### Records

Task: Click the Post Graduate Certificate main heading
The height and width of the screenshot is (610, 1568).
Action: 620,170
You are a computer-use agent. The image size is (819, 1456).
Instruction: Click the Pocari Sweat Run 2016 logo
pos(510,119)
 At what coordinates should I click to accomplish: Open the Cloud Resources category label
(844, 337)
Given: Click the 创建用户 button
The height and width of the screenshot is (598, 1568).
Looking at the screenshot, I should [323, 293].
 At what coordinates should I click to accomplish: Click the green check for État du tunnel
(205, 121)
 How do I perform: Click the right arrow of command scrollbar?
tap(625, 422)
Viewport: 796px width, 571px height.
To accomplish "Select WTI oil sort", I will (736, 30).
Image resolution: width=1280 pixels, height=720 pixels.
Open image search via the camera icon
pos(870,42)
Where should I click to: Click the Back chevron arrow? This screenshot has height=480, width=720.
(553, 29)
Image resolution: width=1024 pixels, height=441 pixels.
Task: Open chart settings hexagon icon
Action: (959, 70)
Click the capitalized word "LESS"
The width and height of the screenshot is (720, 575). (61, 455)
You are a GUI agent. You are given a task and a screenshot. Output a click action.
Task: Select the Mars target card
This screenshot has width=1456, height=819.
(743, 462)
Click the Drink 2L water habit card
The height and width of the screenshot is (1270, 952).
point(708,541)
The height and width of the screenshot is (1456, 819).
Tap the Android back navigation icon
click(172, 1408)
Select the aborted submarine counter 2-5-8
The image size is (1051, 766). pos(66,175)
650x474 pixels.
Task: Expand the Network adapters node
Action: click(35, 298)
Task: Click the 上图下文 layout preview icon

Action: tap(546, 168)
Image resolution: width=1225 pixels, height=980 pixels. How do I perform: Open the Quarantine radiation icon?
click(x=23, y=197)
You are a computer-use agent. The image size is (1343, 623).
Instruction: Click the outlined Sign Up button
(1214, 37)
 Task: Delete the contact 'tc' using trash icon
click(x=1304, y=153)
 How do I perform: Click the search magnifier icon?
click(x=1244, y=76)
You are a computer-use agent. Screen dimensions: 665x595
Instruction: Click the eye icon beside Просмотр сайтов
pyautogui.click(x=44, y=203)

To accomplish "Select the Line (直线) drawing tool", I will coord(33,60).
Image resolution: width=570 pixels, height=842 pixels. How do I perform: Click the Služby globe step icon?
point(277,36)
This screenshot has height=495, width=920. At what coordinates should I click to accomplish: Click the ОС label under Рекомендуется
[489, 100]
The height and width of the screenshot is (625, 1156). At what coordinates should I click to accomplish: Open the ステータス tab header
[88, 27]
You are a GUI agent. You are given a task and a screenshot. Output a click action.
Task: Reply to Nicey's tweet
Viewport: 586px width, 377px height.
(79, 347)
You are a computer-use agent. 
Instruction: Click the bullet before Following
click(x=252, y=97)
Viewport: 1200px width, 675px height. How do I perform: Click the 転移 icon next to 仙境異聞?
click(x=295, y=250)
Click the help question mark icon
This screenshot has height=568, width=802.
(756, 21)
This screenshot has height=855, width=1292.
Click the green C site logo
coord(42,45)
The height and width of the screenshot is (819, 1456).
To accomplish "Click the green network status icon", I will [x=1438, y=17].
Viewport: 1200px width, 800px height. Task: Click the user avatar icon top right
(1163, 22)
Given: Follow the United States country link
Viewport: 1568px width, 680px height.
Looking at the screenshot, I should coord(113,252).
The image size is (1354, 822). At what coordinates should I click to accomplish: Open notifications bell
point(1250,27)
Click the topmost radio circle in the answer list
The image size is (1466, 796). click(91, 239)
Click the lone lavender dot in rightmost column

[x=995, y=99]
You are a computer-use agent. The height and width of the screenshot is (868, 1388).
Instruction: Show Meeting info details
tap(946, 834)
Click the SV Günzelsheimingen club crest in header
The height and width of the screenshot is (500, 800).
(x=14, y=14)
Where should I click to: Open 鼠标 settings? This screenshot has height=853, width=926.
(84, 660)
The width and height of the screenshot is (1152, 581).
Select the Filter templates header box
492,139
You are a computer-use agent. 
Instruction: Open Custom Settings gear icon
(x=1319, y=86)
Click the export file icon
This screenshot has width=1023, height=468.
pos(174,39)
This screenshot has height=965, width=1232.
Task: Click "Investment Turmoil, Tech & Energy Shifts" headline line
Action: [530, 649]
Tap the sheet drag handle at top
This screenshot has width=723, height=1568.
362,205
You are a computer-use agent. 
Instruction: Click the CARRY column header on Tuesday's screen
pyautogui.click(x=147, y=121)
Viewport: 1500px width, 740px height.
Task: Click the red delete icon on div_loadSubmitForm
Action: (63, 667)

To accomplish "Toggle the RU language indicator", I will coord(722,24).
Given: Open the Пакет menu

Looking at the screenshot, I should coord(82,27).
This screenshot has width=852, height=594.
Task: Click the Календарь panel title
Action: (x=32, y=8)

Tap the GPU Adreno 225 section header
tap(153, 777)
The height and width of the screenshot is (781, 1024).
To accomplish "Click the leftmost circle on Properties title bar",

### Problem
Every line from the line containing "État du tunnel" through the line containing "Viewport: 796px width, 571px height." in the records above must be retyped exactly. Leave out the rest.

### Answer section
 At what coordinates should I click to accomplish: Click the green check for État du tunnel
(205, 121)
 How do I perform: Click the right arrow of command scrollbar?
tap(625, 422)
Viewport: 796px width, 571px height.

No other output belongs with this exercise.